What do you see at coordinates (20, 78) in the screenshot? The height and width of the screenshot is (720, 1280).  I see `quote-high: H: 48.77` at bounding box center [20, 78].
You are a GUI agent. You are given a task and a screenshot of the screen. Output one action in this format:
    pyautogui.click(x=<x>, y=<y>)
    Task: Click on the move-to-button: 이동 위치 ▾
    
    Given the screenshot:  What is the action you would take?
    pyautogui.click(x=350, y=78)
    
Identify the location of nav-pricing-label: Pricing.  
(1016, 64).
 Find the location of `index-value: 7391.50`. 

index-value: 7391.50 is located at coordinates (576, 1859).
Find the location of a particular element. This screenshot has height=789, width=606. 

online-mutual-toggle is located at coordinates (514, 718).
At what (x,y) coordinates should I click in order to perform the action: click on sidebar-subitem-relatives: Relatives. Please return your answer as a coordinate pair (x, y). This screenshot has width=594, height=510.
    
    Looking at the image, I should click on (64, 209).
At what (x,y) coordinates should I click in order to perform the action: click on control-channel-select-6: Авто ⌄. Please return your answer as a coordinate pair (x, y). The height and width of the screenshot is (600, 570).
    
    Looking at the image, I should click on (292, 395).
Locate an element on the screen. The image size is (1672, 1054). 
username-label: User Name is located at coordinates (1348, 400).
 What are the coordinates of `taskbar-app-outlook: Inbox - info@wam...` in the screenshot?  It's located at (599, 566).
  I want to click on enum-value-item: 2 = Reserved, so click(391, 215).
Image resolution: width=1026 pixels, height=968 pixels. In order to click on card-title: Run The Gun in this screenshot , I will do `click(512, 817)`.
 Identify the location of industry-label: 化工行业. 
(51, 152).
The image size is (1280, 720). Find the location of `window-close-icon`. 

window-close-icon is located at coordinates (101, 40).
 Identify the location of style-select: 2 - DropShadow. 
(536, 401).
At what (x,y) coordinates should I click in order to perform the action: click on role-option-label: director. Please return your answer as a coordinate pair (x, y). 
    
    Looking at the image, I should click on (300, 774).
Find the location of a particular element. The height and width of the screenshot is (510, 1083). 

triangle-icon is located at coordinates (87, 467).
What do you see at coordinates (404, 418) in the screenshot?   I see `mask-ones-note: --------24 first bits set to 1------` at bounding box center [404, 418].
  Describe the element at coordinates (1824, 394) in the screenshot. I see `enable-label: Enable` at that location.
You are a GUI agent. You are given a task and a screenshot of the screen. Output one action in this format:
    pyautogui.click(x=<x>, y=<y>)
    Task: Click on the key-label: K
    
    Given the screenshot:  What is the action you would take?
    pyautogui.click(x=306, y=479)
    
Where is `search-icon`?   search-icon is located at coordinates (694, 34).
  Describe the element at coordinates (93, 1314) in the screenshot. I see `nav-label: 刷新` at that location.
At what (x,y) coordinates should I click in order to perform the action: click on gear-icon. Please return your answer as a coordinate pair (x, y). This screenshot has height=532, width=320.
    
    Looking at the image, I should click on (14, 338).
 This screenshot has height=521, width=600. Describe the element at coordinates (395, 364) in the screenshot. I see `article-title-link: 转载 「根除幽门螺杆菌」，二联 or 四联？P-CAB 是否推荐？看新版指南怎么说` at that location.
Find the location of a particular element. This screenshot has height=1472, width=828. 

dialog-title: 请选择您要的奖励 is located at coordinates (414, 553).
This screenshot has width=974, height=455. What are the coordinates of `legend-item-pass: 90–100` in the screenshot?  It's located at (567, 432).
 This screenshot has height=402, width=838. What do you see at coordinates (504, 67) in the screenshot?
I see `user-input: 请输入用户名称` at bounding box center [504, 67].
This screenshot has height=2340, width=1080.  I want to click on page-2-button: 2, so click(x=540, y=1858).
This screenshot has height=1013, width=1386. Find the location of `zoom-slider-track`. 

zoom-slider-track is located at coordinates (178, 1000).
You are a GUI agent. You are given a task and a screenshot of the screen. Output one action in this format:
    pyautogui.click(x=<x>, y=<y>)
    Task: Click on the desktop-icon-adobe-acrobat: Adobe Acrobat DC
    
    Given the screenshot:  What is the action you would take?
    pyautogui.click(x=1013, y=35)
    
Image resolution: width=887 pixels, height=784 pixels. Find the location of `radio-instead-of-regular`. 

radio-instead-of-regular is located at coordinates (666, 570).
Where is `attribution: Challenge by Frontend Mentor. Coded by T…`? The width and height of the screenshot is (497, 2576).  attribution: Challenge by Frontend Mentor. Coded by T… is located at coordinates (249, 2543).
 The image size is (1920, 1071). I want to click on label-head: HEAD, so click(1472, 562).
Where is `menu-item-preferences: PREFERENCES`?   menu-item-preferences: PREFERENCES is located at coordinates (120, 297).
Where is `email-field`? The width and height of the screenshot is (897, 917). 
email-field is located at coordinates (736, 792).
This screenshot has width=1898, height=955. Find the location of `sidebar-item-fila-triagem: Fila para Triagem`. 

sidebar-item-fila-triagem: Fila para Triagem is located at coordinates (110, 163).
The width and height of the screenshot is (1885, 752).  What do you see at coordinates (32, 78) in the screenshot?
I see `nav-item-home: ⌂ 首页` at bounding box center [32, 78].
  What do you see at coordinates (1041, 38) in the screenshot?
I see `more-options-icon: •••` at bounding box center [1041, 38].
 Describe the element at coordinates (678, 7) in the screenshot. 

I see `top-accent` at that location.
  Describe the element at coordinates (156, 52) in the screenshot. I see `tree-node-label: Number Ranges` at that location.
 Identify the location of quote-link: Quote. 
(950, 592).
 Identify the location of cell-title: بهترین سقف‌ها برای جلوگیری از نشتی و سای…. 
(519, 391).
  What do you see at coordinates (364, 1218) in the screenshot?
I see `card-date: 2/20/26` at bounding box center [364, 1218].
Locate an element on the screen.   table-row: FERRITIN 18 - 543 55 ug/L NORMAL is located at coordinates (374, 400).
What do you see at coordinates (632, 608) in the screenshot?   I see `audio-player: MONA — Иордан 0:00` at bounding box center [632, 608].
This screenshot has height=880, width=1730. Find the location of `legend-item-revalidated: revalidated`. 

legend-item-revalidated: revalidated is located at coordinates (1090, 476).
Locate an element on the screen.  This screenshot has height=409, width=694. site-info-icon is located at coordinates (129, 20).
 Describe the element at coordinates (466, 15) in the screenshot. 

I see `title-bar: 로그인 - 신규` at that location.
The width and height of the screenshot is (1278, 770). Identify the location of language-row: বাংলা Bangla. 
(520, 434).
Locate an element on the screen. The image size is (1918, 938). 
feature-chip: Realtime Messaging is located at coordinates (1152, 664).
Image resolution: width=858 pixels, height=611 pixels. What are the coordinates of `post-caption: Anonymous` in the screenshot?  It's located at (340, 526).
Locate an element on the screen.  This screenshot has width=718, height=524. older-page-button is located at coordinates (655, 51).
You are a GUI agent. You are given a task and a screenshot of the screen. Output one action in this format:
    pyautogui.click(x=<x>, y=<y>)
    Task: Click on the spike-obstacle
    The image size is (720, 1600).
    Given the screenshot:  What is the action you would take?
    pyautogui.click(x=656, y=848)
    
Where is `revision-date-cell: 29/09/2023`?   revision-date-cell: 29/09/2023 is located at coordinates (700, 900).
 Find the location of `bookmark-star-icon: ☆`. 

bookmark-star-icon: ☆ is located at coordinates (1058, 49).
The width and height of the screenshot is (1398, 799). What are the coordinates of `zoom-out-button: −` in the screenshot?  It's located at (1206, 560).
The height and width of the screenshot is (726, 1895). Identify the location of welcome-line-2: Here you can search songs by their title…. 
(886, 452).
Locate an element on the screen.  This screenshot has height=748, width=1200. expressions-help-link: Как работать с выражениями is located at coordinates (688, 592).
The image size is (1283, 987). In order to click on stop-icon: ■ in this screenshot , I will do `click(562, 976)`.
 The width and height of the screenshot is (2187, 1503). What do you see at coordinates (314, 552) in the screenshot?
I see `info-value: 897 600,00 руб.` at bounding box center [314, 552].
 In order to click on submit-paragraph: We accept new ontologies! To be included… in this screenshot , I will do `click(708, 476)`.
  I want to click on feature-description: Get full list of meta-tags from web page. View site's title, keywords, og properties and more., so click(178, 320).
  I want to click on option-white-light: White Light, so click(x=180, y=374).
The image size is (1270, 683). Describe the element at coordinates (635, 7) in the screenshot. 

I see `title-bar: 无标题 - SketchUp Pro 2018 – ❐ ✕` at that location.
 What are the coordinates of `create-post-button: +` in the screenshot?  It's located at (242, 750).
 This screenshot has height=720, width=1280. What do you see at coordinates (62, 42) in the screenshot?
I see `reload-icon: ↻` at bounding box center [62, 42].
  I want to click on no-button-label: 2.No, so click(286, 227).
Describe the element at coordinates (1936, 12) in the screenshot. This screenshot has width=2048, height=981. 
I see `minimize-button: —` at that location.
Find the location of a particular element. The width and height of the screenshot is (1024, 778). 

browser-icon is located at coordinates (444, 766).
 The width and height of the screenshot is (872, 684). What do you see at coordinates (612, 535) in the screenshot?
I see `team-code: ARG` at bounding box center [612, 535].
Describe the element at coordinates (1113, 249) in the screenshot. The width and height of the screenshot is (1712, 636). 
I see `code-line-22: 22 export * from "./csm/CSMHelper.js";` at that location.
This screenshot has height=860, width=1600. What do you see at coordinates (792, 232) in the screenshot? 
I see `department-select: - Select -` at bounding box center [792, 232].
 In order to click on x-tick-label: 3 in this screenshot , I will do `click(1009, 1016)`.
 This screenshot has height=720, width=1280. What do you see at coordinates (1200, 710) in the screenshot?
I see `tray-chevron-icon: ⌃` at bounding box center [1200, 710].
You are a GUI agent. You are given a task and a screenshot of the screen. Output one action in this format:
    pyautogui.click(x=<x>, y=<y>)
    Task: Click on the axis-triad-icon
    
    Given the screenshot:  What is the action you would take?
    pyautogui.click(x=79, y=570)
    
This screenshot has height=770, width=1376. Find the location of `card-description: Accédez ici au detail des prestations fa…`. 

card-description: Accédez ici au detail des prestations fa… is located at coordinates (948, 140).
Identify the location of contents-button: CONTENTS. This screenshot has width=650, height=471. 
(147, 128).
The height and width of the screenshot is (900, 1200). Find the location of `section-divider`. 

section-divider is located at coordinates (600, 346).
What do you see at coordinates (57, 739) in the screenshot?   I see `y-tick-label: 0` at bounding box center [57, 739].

### Task to complete
Update the entries starting at the line that contains "In order to click on submit-paragraph: We" and ending at the line that contains "I want to click on option-white-light: White", replacing "ontologies" with "vocabularies" and leaving everything else unchanged.

### Reply
 In order to click on submit-paragraph: We accept new vocabularies! To be included… in this screenshot , I will do `click(708, 476)`.
  I want to click on feature-description: Get full list of meta-tags from web page. View site's title, keywords, og properties and more., so click(178, 320).
  I want to click on option-white-light: White Light, so click(x=180, y=374).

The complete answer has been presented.